CHAPTER XII

ON SHELL WOUNDS

The title of this work hardly allows of its conclusion without a brief mention of the shell wounds observed during the campaign.

As already pointed out, these formed but a very small proportion of the injuries treated in the hospitals, and beyond this they possessed comparatively small surgical interest, since, as a rule, the features presented were those of mere lacerated wounds, while the more severe of the cases which survived only offered scope for operations of the mutilating class so uncongenial to modern surgical instincts.

The fatal wounds consisted in extensive lacerations resulting in the destruction of the head or limbs, the laying open of the abdominal or thoracic cavities, or the production of visceral injuries beyond the possibility of repair. Of such injuries no further mention will be made.

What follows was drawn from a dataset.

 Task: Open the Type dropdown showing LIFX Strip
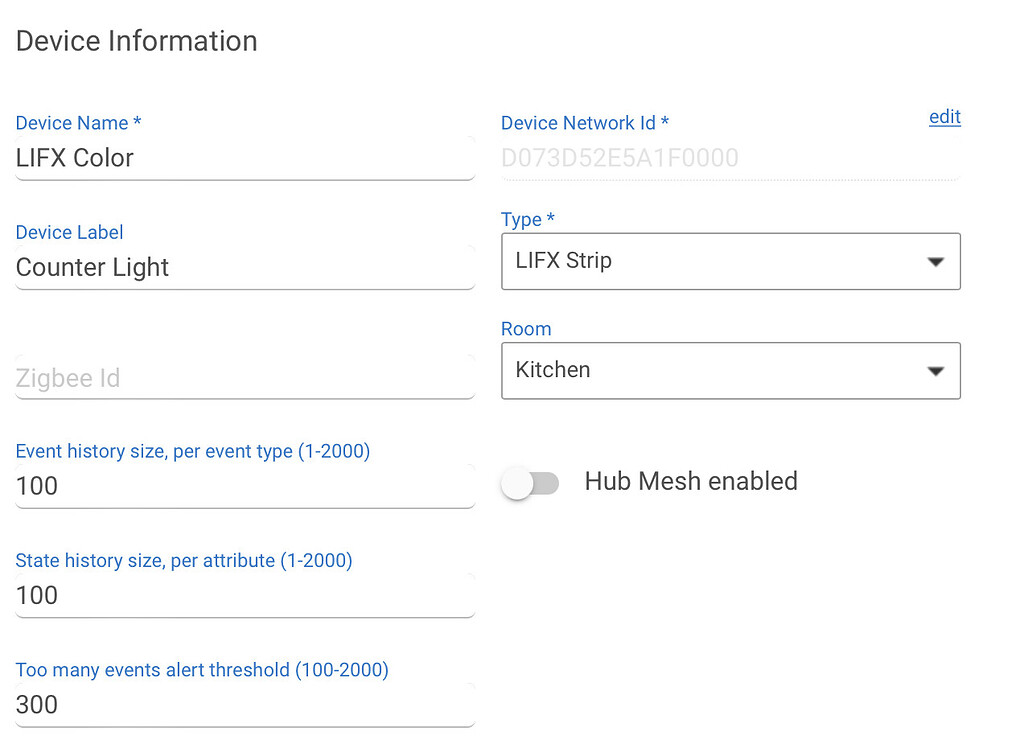pyautogui.click(x=731, y=261)
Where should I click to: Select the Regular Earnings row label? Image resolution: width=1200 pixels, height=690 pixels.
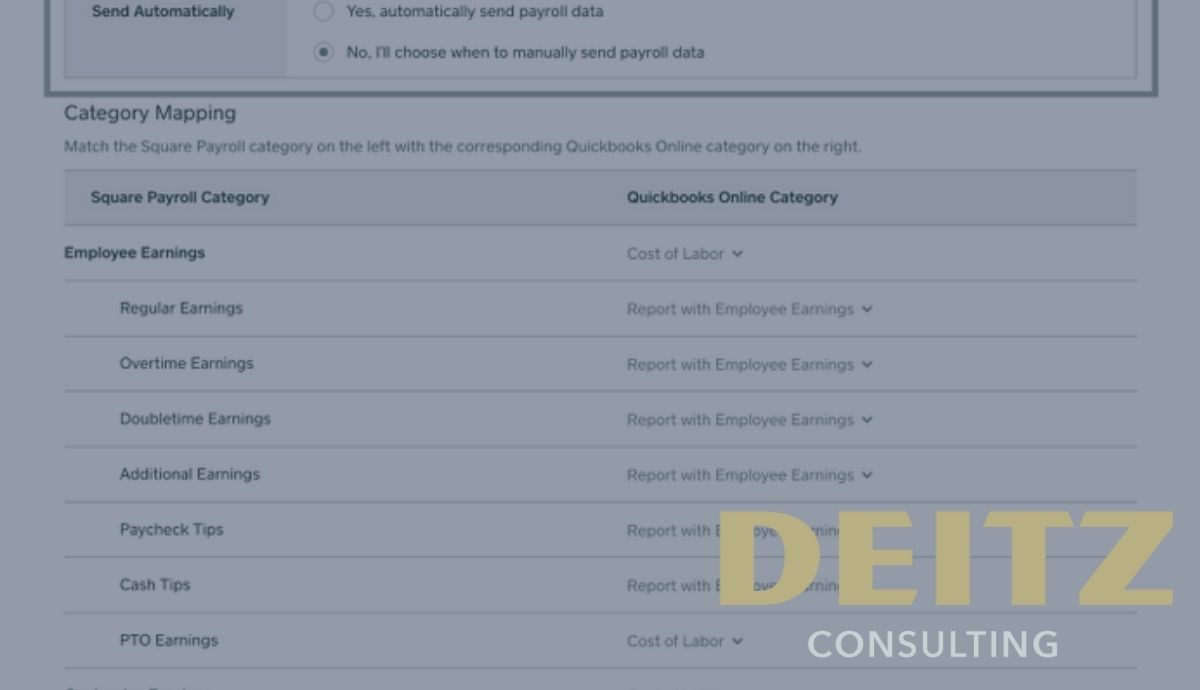pos(181,309)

A very great variety of shells was employed during the campaign, especially on the part of the Boers, and the frontispiece gives some idea of these. The photograph was taken by Mr. Kisch after the relief of Ladysmith. For the want of more extended knowledge I shall confine myself to the description of a few injuries caused by two classes of large shell, those of the Vickers-Maxim or 'Pom-pom,' and two varieties of shrapnel.

The large shells employed may be divided into classes according to the metal used in their construction, and the nature of the explosive with which they were filled. These details are of some surgical import, because they affect the nature of the fragments into which the shells are broken up.

Fragments of shells constructed with cast iron and burst with powder, and also of forged steel exploded with lyddite, are depicted in fig. 90.